Высунувшись в раскрытое окно, до отказу забитое голубиным клекотом и ленивым теплом заходящего солнца, бабушка Лежнева увидела отца Валентина, в раздумье остановившегося у детской песочницы и словно бы одолеваемого сомнением — остаться или уйти. Наконец он, видимо, сдался, присел на край песочницы, достал из кармана носовой платок, промокнул им горячее и мокрое от пота лицо и как-то слишком внимательно, словно они чужие, рассмотрел со всех сторон свои большие руки. С третьего этажа глазастой и умной бабушке Лежневой было прекрасно видно, что отец Валентин переживает нелегкие мгновения душевной муки, и мгновения эти напрямую связаны с ее родной и единственной дочерью Катериной Константиновной. Разговор о вере в Бога, неожиданно затеянный отцом Валентином, в первую секунду даже испугал было бабушку Лежневу, которая, прожив пятьдесят лет среди большевиков, научилась к любому разговору относиться с недоверием и в любом собеседнике подозревать стукача.
«Монах, — подумала она, стоя за осторожно вздрагивающей занавеской, красной от яркого заката, — потому что Катя ведь говорила, что он постриг принял, и — что же? С каким он сомнением ко мне пришел, это же уму непостижимо! Но Катя-то! — Она всплеснула руками. — Катя-то ведь с ним как с мужем четырнадцать лет прожила, и уж она-то, с ее головой, — бабушка Лежнева мысленно увидела перед собой светловолосую, гордо закинутую Катину голову, — она бы ведь про его неверие прежде него самого догадалась! Или, может, они о таких вещах совсем и не разговаривают? Потому что ведь… отношения-то у них какие?»

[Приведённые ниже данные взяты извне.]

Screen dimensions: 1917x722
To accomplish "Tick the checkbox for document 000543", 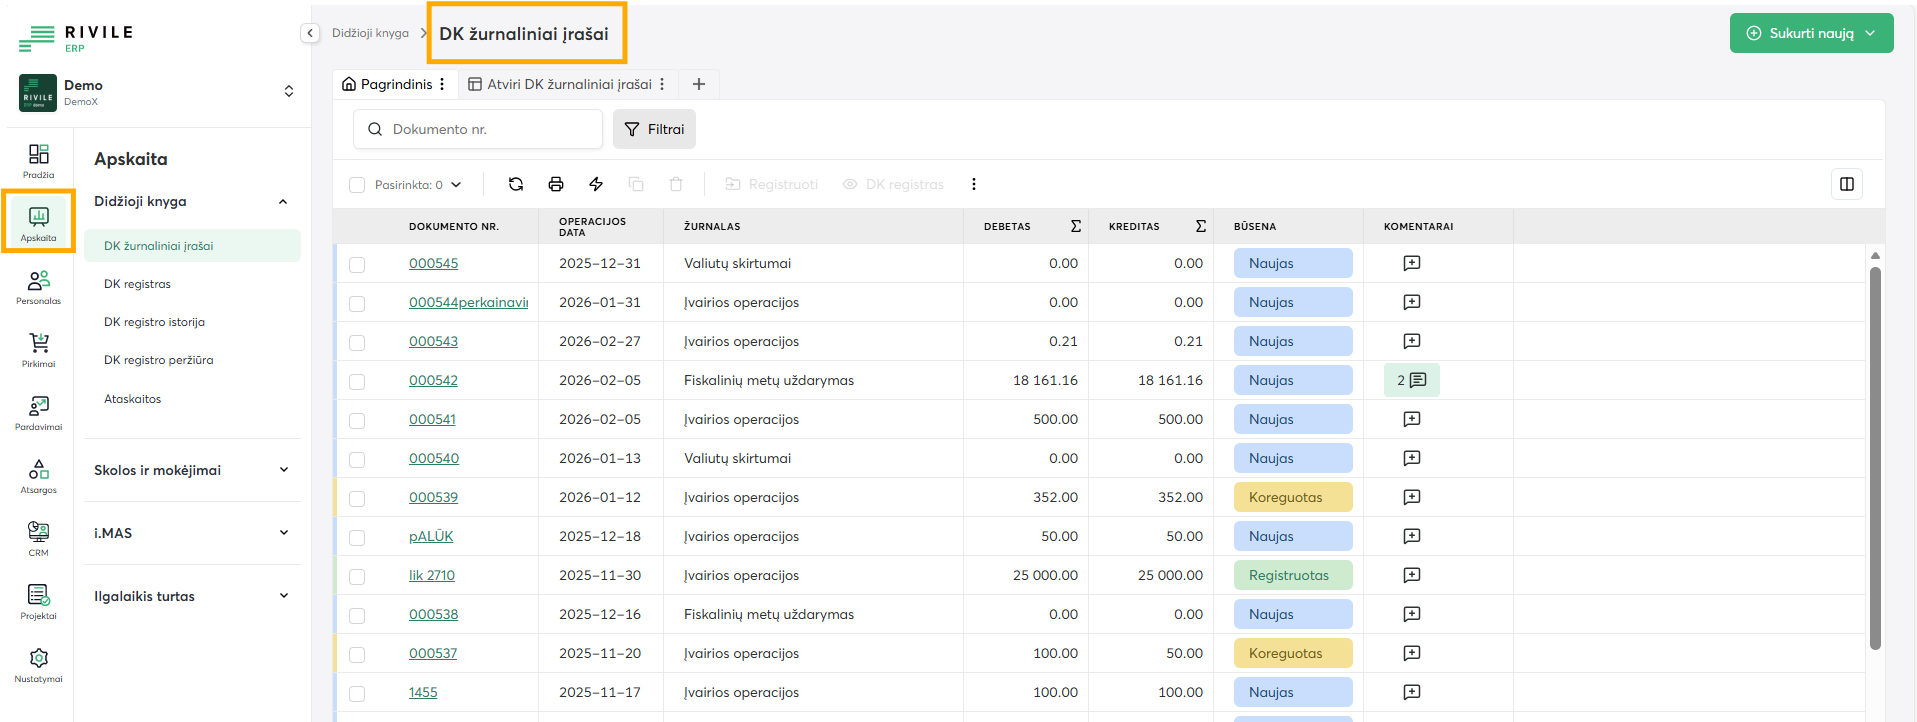I will (x=357, y=342).
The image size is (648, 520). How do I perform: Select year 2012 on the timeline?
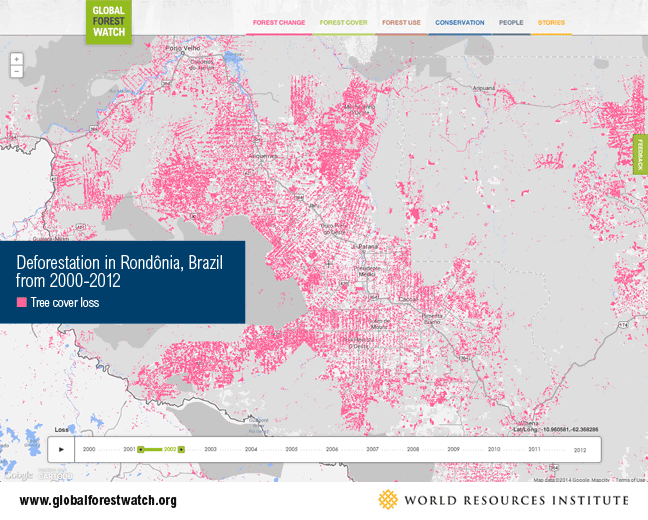tap(579, 450)
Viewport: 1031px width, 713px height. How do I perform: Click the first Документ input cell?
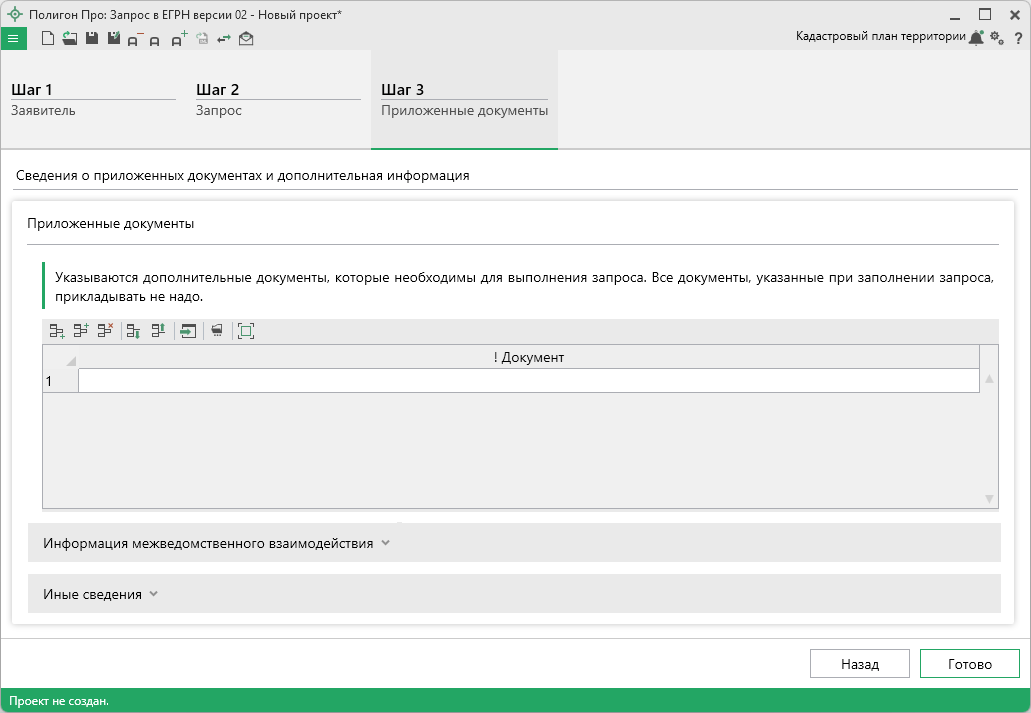(528, 381)
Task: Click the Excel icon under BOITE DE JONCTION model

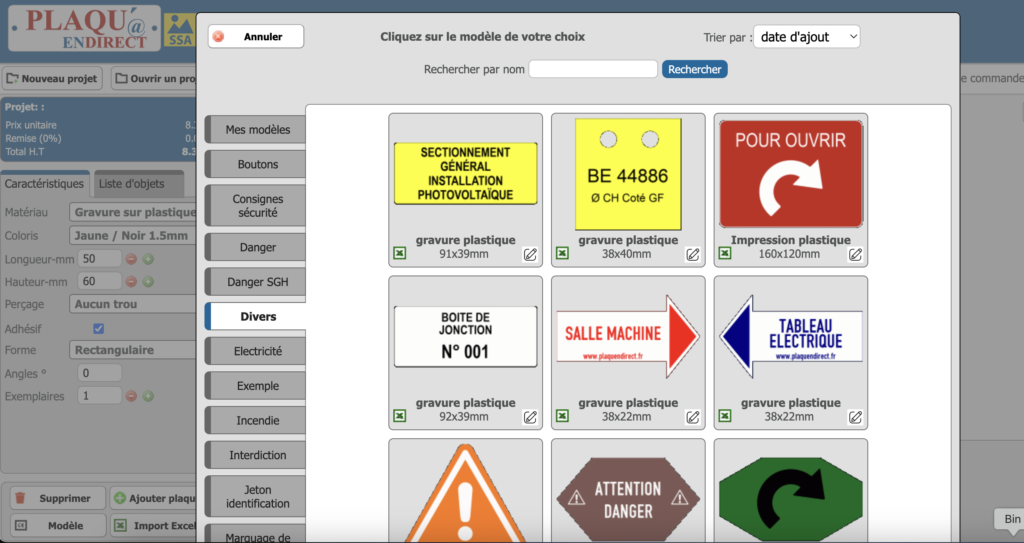Action: (x=399, y=416)
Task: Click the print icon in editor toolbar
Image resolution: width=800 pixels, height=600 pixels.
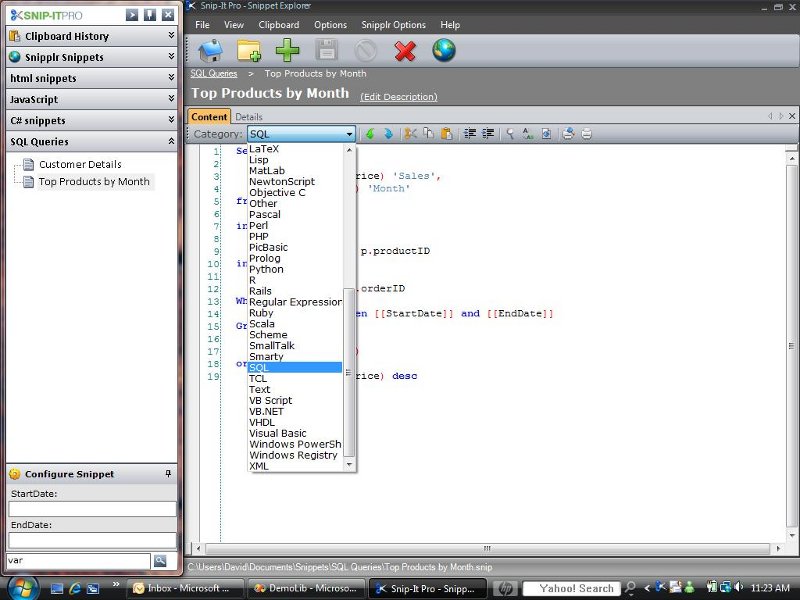Action: click(587, 134)
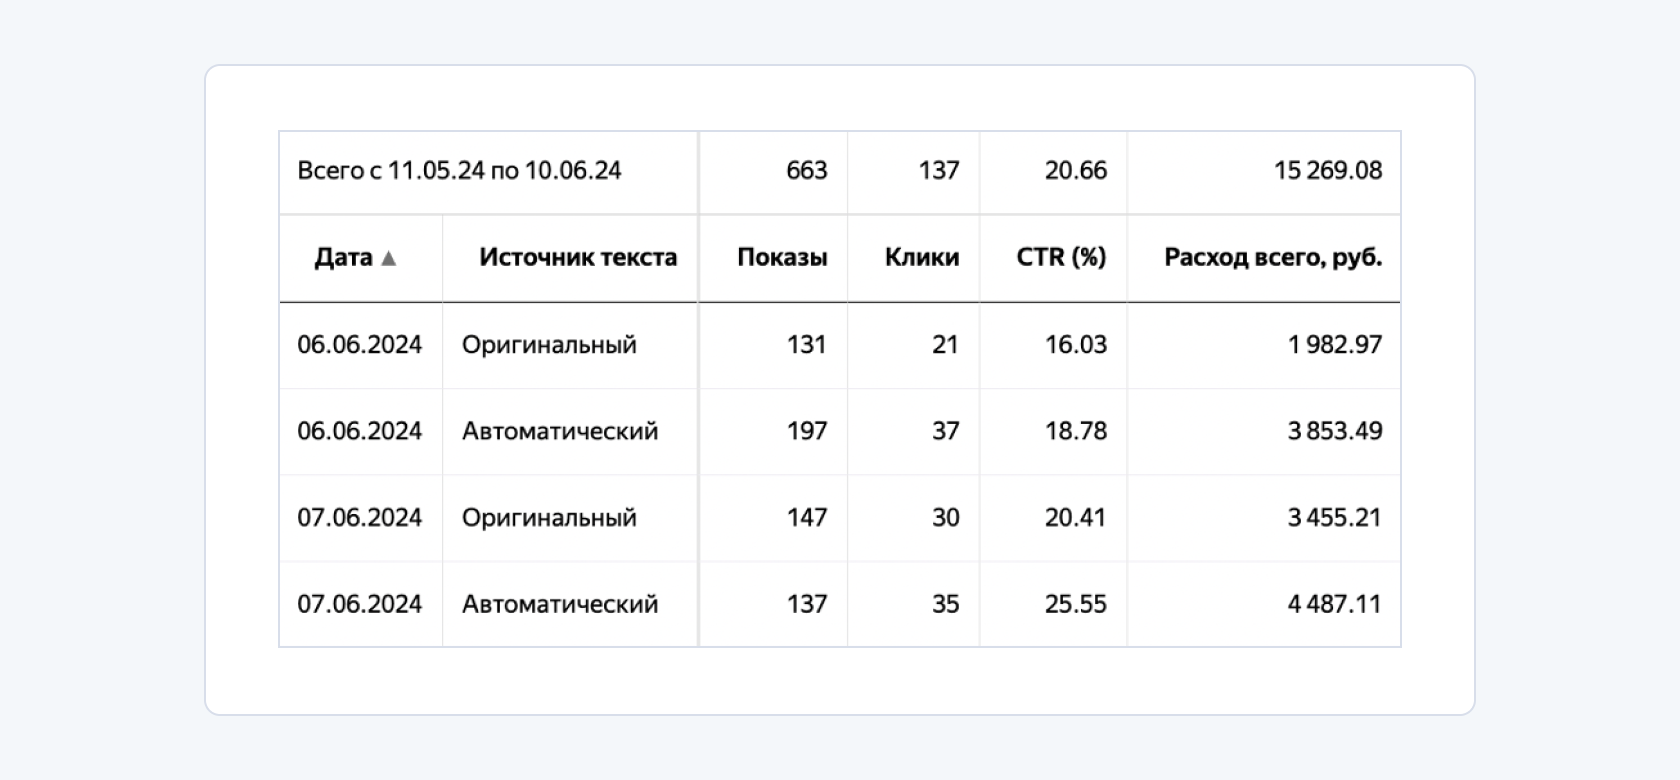1680x780 pixels.
Task: Click Оригинальный in the 07.06.2024 row
Action: 549,517
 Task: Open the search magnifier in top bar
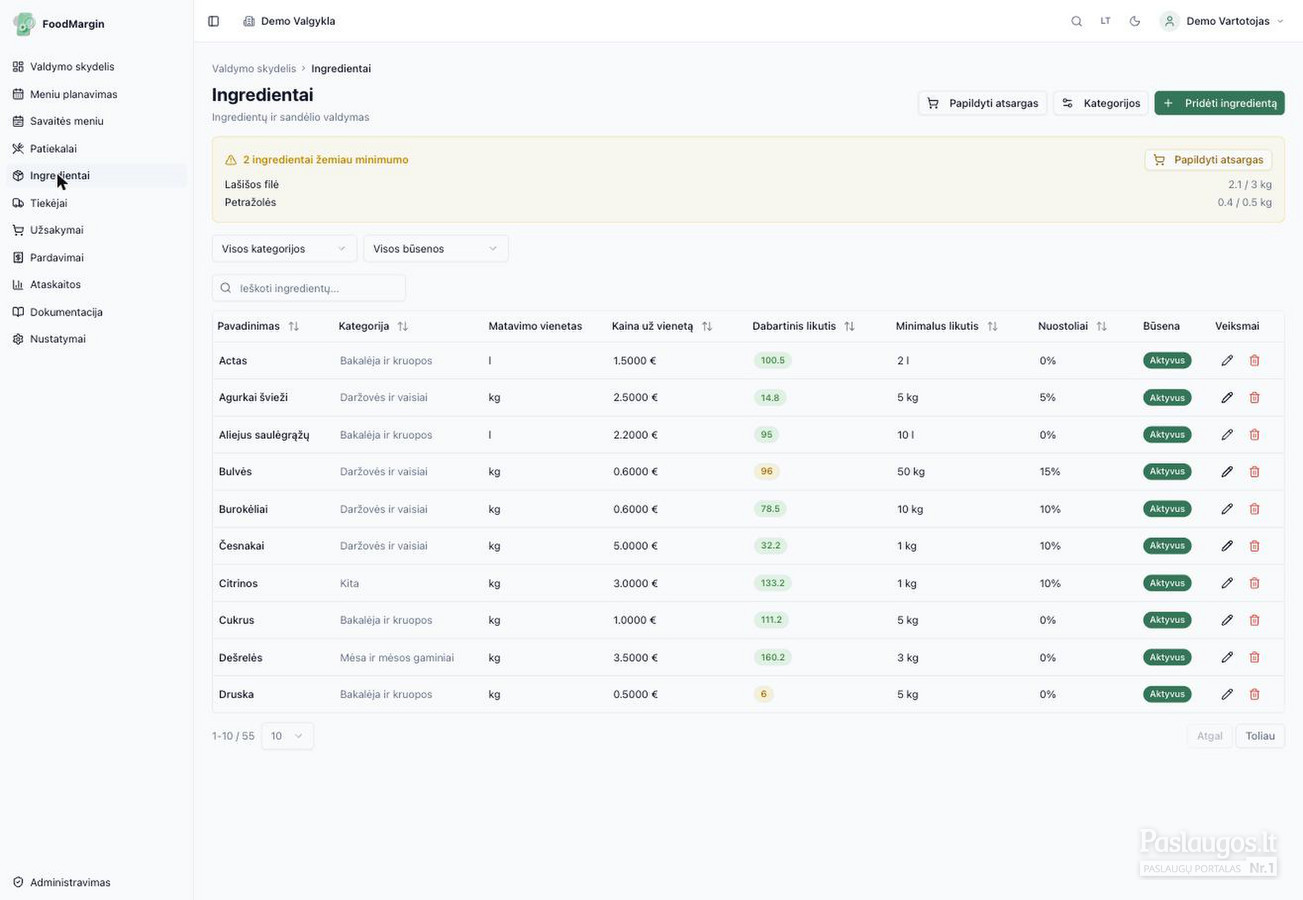[1076, 21]
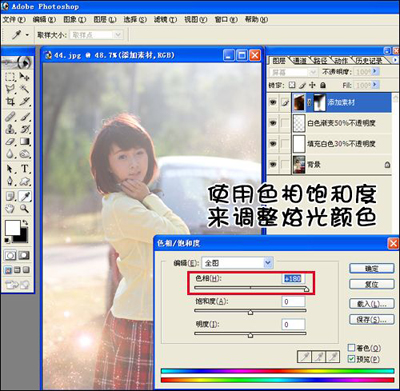Hide the 背景 layer eye icon
400x391 pixels.
[x=273, y=164]
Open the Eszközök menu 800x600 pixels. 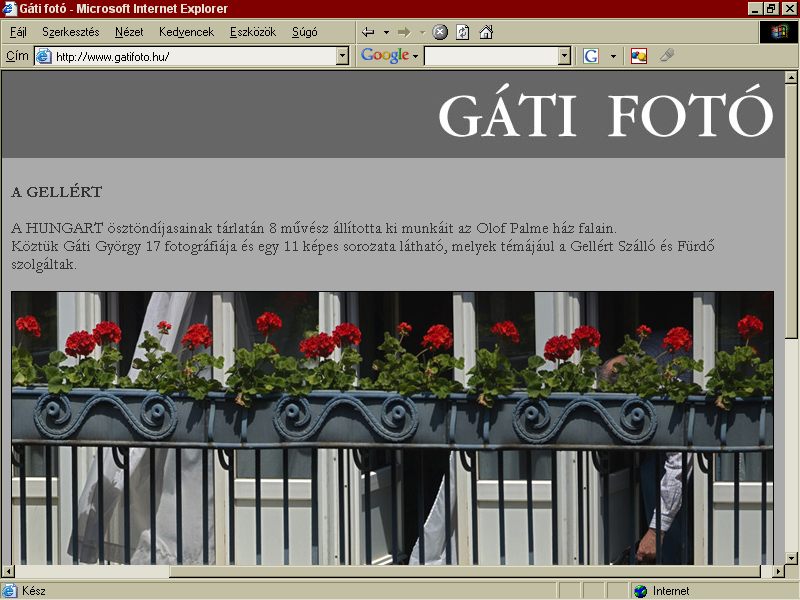coord(253,32)
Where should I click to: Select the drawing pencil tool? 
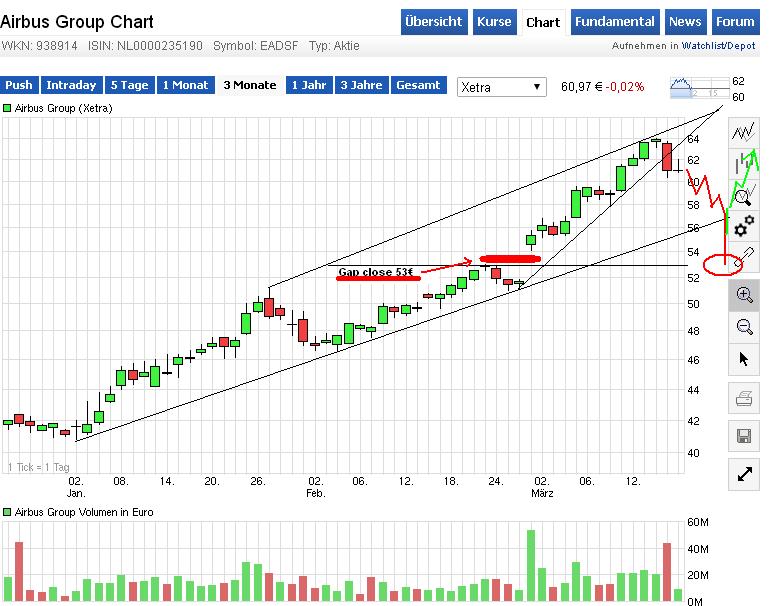744,258
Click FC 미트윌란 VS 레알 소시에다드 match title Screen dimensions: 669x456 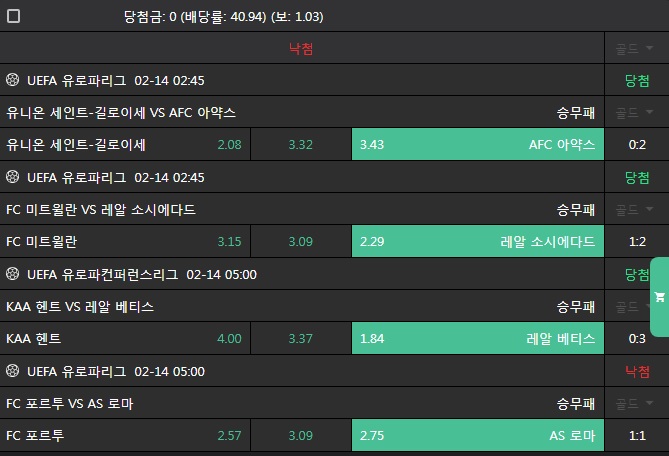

Она покраснела от жгучего стыда за дочерние отношения с монахом, отцом Валентином, и новая, совсем уже невыносимая мысль змеею ужалила ее в самое сердце:
— Если с мальчиком нашим, — мучаясь, пробормотала она вслух, — что-нибудь дурное получится, если он не разберется, что к чему, или его, не дай Бог, в армию возьмут на китайскую границу, Катя ведь все с себя одной спросит! Чем мы за грехи-то ведь платим? Деточками…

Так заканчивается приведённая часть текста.